本発明は、船舶や建築・土木等の各種鋼構造物に用いられる、表面性状が良好で、降伏応力が460N/mm以上の強度を有する板厚40mm以上の溶接用鋼材に関し、特に、入熱量が300kJ/cmを超える大入熱溶接を行っても、溶接熱影響部の靭性やCTOD特性に優れる大入熱溶接用鋼材に関するものである。
船舶や建築・土木等の各種鋼構造物に用いられる鋼材の高強度化、厚肉化に伴い、それらの組み立てに用いられる溶接施工には、サブマージアーク溶接やエレクトロガス溶接、エレクトロスラグ溶接などの生産能率に優れる大入熱溶接が適用されることが多くなっている。
鋼材を大入熱溶接した場合、一般に溶接熱影響部の靭性は低下する。そこで、鋼中にTiNを微細に分散させて、溶接熱影響部のオーステナイト粒の粗大化を抑制した鋼や、TiNを溶接熱影響部におけるフェライトの生成核として利用してフェライト変態を促進した鋼が開発、実用化されている。しかしながら、このTiNを利用する鋼は、溶接時に、TiNが溶解する温度域にまで加熱される熱影響部では、所望の効果が得られず、さらに、固溶したTiおよびNによって地の組織が脆化し、靭性が著しく低下するという問題を抱えていた。

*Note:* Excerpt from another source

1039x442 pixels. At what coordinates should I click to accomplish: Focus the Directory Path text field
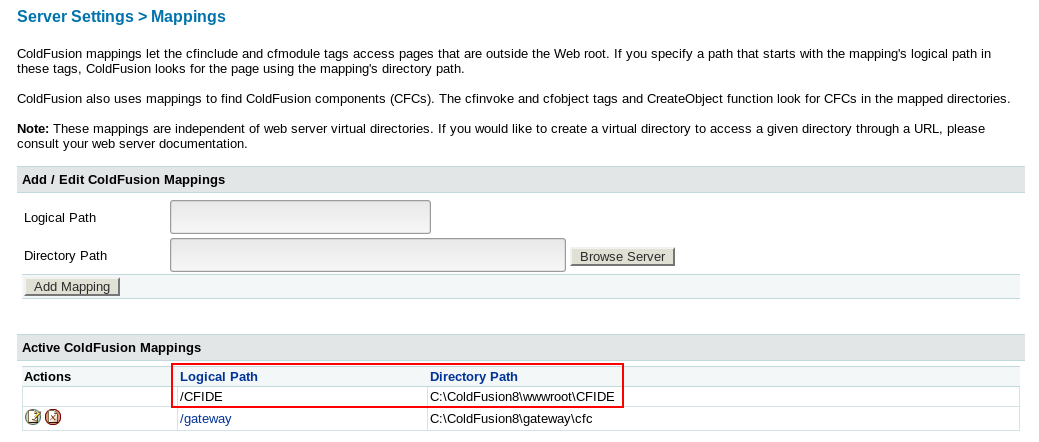[368, 255]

そこで、上記問題の解決を目的とした技術が幾つか提案されている。例えば、特許文献1には、Ti酸化物(オキシサイド)を溶接熱影響部に分散させる技術が開示されている。しかし、このTi酸化物を利用する技術は、酸化物を均一微細に分散させることが難しいという問題がある。この問題に対しては、酸化物を複合化する等の方法で、分散能を改善することが検討されているが、入熱量が300kJ/cmを超えるような大入熱溶接では、溶接熱影響部におけるオーステナイト粒の成長を抑制することは困難である。
また、特許文献2には、BNのフェライト核生成能を利用して溶接熱影響部の靭性を向上させる技術が提案されている。さらに、特許文献3には、Caを添加して硫化物(サルファイド)の形態を制御し、溶接熱影響部の靭性を向上させる技術が、特許文献4には、同様の目的で、REMを添加する技術が提案されている。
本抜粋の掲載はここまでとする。